Exercise objective: Without including the pictures, copy out every line below.
╔══
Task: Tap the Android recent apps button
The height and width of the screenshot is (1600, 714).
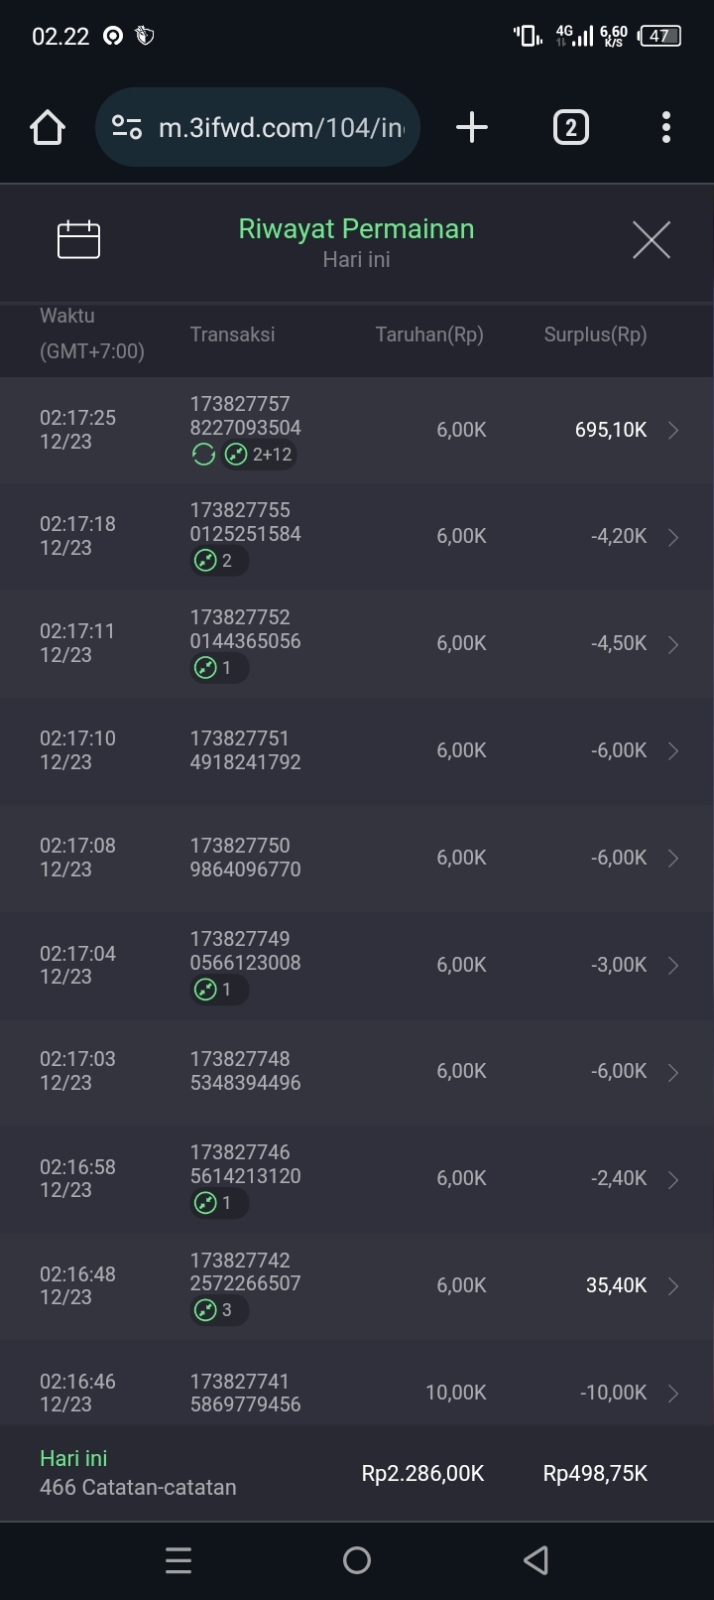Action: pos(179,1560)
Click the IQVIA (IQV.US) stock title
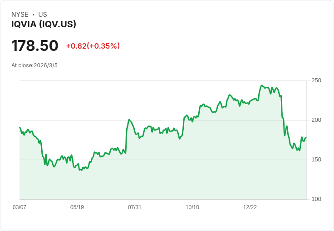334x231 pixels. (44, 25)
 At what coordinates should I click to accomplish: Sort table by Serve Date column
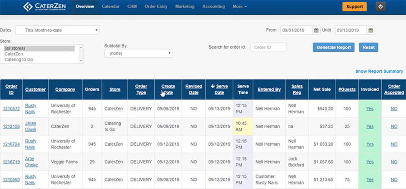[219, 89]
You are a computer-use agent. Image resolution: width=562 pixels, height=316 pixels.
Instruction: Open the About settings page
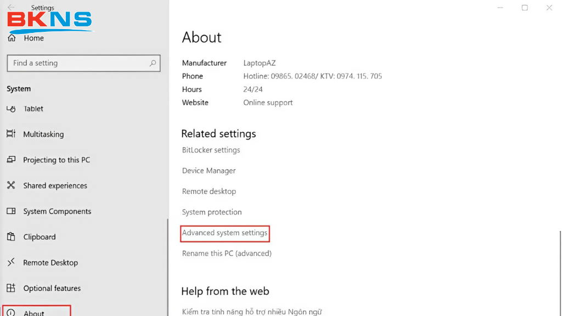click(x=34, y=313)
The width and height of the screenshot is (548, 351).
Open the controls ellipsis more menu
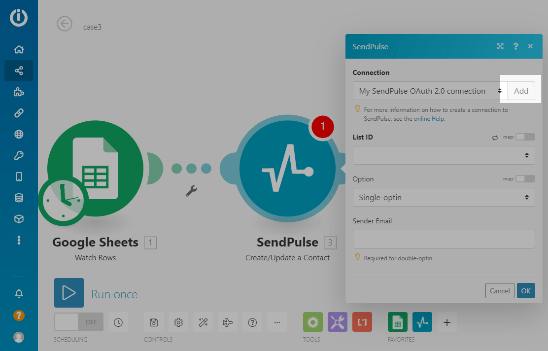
╚══
Written solution:
Task: Tap the Android recent apps button
The height and width of the screenshot is (1600, 714).
Action: pos(179,1560)
Click the IQVIA (IQV.US) stock title
334x231 pixels. (44, 25)
 At what coordinates should I click to accomplish: Sort table by Serve Date column
[219, 89]
You are a computer-use agent. Image resolution: width=562 pixels, height=316 pixels.
Instruction: Open the About settings page
click(x=34, y=313)
The width and height of the screenshot is (548, 351).
Open the controls ellipsis more menu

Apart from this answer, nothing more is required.